A - thank you for vouching. My constant loo trips are adding an extra hour a day on at least too!

OP posts:
shinyblackgrape · 23/09/2012 18:57

We don't go out midweek elisa - we're cocking working. DH gets home around 7 and I get home anytime between 8 if it's a good night and 10 if its a bad night. It's 120 miles each way. A 240 mile round trip is a long way after a long week working, minimal sleep anyway and sitting in a course all day.

But anyway, the drive is the least of it. I've set out up the thread what the real issue is - DH essentially being emotionally blackmailed by his family and the fact that he is already alluding to being late the next day and having to get away on time etc so the class is now just a big inconvenience which is NOT its purpose and was not the case for DH when it was originally booked.

OP posts:
A1980 · 23/09/2012 19:11

That exactly is the point shiny. when you have a wife and child on the way, your sisters neverending demands should take a back seat. She has had plenty, she has a holiday with her boyfriend to look forward to, I don't get it.

I can relate as my dp's sister and family are demanding on him. They seem to make demands on him as if he doesn't have his own life and he does it. On one occasion when his sis had demanded he get to her sons birthday early to help get everything ready and blow up balloons when though she has a husband and both sets of grandparents there. I subtly asked if he had a family of his own would they still make demands on him in this way. it worries me too.

MsElisaDay · 23/09/2012 19:31

There's no doubt that your SIL is being a spoilt cow, that's for sure. For my 30th this year, I had a meal and a night out in a nearby city- there was certainly no weekend away AND a trip to Vegas, AND a birthday party.
And yep, she's being entirely unreasonable in guilt-tripping your DH into going to her party. He should be able to say no, he has plans for that weekend, without all this fucking ridiculous hassle.

BUT I think you're BU too, in being so against his going along. Now you're saying the drive 'is the least of it',but that's not what you were saying before when it was something that would leave him 'fucking exhausted' one minute and 'frazzled' the next.

There's also no need to infer- quite snottily- that those of us who go out midweek can't possibly work long hours.
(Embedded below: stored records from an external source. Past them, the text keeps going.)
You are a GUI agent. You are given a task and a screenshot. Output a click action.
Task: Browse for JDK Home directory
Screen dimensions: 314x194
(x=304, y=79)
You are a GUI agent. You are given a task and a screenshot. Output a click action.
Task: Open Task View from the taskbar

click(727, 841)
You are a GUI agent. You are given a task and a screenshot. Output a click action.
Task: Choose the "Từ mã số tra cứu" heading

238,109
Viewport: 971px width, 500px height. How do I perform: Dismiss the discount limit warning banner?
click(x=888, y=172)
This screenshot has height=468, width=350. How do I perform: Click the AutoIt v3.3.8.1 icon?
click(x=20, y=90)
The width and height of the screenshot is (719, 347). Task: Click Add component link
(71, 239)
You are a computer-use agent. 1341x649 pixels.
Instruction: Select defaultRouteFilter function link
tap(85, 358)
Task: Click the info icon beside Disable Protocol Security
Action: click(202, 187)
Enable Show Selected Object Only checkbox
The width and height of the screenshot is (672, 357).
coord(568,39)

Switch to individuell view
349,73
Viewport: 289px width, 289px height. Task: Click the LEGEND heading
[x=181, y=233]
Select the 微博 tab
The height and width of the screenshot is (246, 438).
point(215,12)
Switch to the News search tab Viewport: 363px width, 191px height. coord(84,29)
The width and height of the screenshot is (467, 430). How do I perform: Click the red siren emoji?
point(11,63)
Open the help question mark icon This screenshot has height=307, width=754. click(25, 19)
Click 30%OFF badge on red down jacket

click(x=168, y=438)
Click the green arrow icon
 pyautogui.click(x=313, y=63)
I work similar hours to you, in a demanding job, but still find time for the social things I want to do.
Granted, it's much harder now I'm the size of a manatee and barely sleeping due to being heavily pg... but I still can't see why it's not possible to do one thing all day long, and something else in the evening. Your DH, who is neither ancient nor pregnant, would cope.

So why not tell him to go, but make it clear that he will have to be at NCT on time the following day, with a clear head, as that was the prior arrangement and is also the priority?

Tell the SIL that as DH is going to her party, he will celebrate her 30th with her then (again) and unfortunately you won't be able to accomodate her when you're full-term pg and in no mood to be making up beds, cleaning, etc.

That way you get out of seeing her altogether, it doesn't affect your NCT class AND your DH escapes his family's wrath.

waltermittymissus · 23/09/2012 19:34

Shiny I don't think anyone has been particularly nasty to you so I don't really understand the sudden snottiness!

secondseverncrossing · 23/09/2012 19:36

Can I just say, OP, in the nicest way possible, that the contents of an NCT antenatal class shouldn't be difficult for someone who has managed to qualify as a dentist to follow.

Even if he is a bit tired. They really aren't that taxing.

SomeoneThatYouUsedToKnow · 23/09/2012 19:43

Really sorry if this has been suggested already but why can't DH stay the night after the party and drive home in the morning. It would be much more relaxing and less tiring for him. A two hour drive is not a problem on a Sunday morning.

I know this isn't addressing the main princess DSIL problem but it would be very easy to do.